== WHAT TO DO ==
Within the records below, reproduce without change the lines from the line that has "Task: Click the 할당된 권한 없음 text" through the line that has "Task: Select invitee Benson Li", and only those.
=======
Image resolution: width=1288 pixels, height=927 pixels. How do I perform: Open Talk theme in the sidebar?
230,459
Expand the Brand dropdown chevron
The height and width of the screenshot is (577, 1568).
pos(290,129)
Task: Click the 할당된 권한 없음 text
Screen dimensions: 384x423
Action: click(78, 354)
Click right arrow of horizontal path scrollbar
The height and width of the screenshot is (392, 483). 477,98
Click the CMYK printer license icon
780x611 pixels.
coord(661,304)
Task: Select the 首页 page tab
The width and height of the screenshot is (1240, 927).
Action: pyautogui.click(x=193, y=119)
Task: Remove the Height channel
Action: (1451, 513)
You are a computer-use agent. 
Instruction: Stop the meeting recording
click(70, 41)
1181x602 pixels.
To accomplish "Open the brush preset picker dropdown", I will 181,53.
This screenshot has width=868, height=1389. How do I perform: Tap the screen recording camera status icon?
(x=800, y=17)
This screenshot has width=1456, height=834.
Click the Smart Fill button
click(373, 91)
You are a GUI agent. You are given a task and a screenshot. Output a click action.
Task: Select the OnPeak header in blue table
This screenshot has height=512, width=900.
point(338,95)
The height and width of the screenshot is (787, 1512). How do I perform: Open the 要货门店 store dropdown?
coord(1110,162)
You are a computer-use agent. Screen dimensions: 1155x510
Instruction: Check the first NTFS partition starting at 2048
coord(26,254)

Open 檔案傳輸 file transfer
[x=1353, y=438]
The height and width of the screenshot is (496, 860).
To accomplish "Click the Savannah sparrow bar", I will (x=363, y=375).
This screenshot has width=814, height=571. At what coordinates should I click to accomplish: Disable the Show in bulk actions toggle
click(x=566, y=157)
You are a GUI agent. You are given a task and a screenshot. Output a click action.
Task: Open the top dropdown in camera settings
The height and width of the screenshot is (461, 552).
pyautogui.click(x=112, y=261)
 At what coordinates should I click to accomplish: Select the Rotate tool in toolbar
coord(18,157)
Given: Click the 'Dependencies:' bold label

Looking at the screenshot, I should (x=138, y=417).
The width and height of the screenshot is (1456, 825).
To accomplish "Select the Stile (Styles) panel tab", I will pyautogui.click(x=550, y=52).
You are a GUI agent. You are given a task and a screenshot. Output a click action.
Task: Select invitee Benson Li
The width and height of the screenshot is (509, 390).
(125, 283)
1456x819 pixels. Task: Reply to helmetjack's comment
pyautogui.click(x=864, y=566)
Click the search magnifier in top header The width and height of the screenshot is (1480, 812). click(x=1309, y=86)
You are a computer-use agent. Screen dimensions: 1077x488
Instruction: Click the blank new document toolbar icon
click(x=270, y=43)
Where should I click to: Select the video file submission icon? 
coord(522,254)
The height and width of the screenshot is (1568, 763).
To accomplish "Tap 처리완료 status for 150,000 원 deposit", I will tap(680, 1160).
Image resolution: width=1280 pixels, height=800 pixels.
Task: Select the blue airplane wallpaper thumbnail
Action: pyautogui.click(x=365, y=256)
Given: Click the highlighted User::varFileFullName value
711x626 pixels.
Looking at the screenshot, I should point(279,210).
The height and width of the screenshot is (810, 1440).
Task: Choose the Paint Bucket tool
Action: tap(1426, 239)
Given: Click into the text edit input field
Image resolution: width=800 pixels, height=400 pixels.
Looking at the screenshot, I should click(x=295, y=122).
=======
== SOLUTION TO THIS PROBLEM ==
Task: Click the 할당된 권한 없음 text
Screen dimensions: 384x423
Action: click(78, 354)
Click right arrow of horizontal path scrollbar
The height and width of the screenshot is (392, 483). 477,98
Click the CMYK printer license icon
780x611 pixels.
coord(661,304)
Task: Select the 首页 page tab
The width and height of the screenshot is (1240, 927).
Action: pyautogui.click(x=193, y=119)
Task: Remove the Height channel
Action: (1451, 513)
You are a computer-use agent. 
Instruction: Stop the meeting recording
click(70, 41)
1181x602 pixels.
To accomplish "Open the brush preset picker dropdown", I will 181,53.
This screenshot has width=868, height=1389. How do I perform: Tap the screen recording camera status icon?
(x=800, y=17)
This screenshot has width=1456, height=834.
Click the Smart Fill button
click(373, 91)
You are a GUI agent. You are given a task and a screenshot. Output a click action.
Task: Select the OnPeak header in blue table
This screenshot has height=512, width=900.
point(338,95)
The height and width of the screenshot is (787, 1512). How do I perform: Open the 要货门店 store dropdown?
coord(1110,162)
You are a computer-use agent. Screen dimensions: 1155x510
Instruction: Check the first NTFS partition starting at 2048
coord(26,254)

Open 檔案傳輸 file transfer
[x=1353, y=438]
The height and width of the screenshot is (496, 860).
To accomplish "Click the Savannah sparrow bar", I will (x=363, y=375).
This screenshot has width=814, height=571. At what coordinates should I click to accomplish: Disable the Show in bulk actions toggle
click(x=566, y=157)
You are a GUI agent. You are given a task and a screenshot. Output a click action.
Task: Open the top dropdown in camera settings
The height and width of the screenshot is (461, 552).
pyautogui.click(x=112, y=261)
 At what coordinates should I click to accomplish: Select the Rotate tool in toolbar
coord(18,157)
Given: Click the 'Dependencies:' bold label

Looking at the screenshot, I should (x=138, y=417).
The width and height of the screenshot is (1456, 825).
To accomplish "Select the Stile (Styles) panel tab", I will pyautogui.click(x=550, y=52).
You are a GUI agent. You are given a task and a screenshot. Output a click action.
Task: Select invitee Benson Li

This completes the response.